• Spencer Tseng

Tesla's True Competitive Advantage (Hint: it's not the superchargers)

Updated: Dec 24, 2018

Move aside superchargers, beautiful design, Elon Musk. Tesla's real competitive advantage is that it does not have to battle an army of dealerships.

When you want to buy a Porsche, you go to a Porsche dealership. When you want to buy a Tesla, you go directly to Tesla. This may appear to be a small distinction, but it is what is going to prevent the current automotive giants from making the fast switch over to electric vehicles.

Around 47% of a car dealership's gross profit is from the service and parts department. According to the NADA 2017 mid-year report, the average gross profit per dealership in the service and parts department was $1.6 million. The average gross profit per dealership in new and used car sales was $1.8 million.
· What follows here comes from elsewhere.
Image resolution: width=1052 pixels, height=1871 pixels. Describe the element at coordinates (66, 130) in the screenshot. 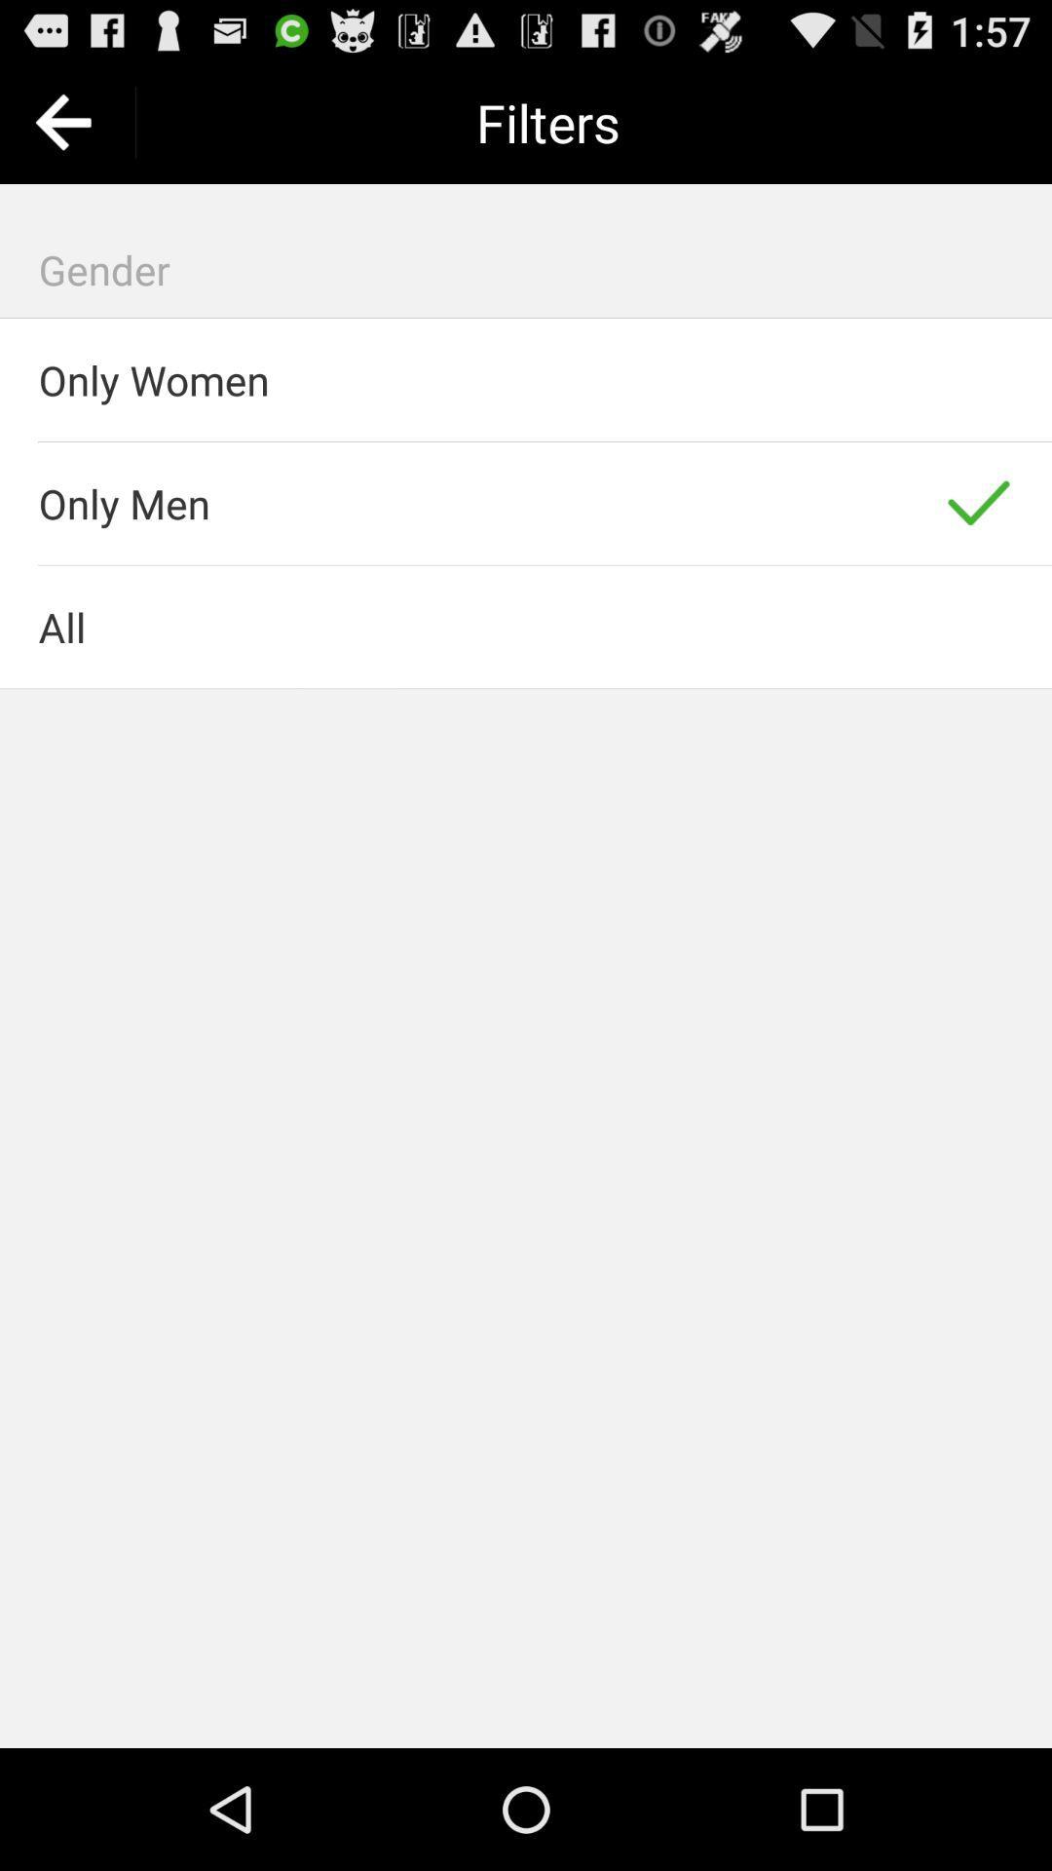

I see `the arrow_backward icon` at that location.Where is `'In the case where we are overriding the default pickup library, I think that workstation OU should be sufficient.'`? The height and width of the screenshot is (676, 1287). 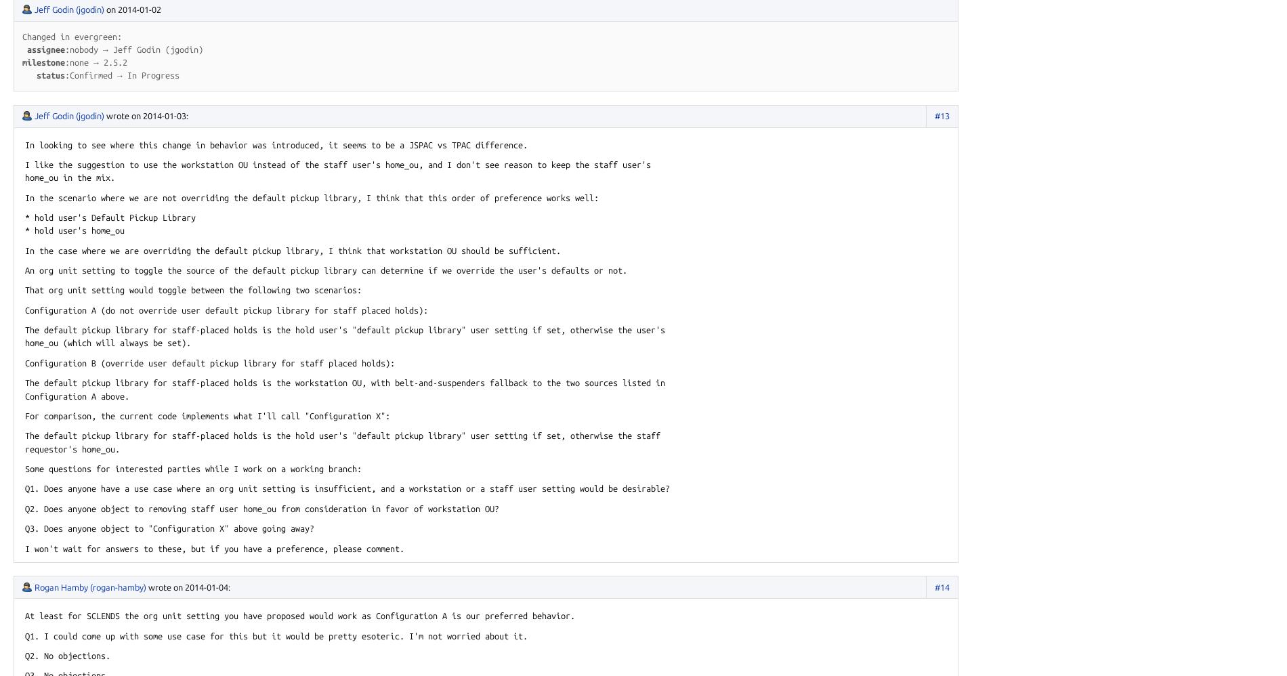
'In the case where we are overriding the default pickup library, I think that workstation OU should be sufficient.' is located at coordinates (25, 249).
You can download the report here:

Now imagine you are the owner of a Chevy dealership, and you are getting all excited about the new shipment of Chevy Bolts (Chevy's electric vehicle that is a great car!) that are about to arrive onto your lot. More cars sold = more maintenance! After all, that is how it has been for decades! And then you see the service schedule for the Chevy Bolt:

Chevy Bolt Service Schedule

That's right. Nothing but rotating tires and replacing the air filter until a whopping 150,000 miles. How are you ever going to make your money?

I will soon be doing a quick writeup for those who want to know more about my maintenance and service costs of owning two Teslas (Model S at 50,000 miles and a Model 3 at 6,000 miles). Quick summary - service and maintenance costs have been less than $1,000 for both vehicles.

Just for reference and to make sure you aren't going crazy, you go back and check on the service schedule for the Chevy Malibu:

Chevy Malibu Service Schedule

Now this is what a service schedule should look like! All those beautiful rows and checkmarks each symbolizing one more thing you can charge your customers for.

All of this boils down to is the reality that electric vehicles have incredibly maintenance free drivetrain systems. There aren't spark plugs to replace, oils that need changing, etc. Even brakes are expected to last 150,000-300,000 miles with regenerative braking.

As many dealerships will soon realize, electric vehicles are going to greatly eat into their profits, and we will definitely soon see a battle between dealerships and auto manufacturers over the direction of the auto industry. While Tesla may have went direct to customer out of necessity and the difficulty in creating a dealership network, this will likely be core to Tesla's ability to expand over the electric vehicle market.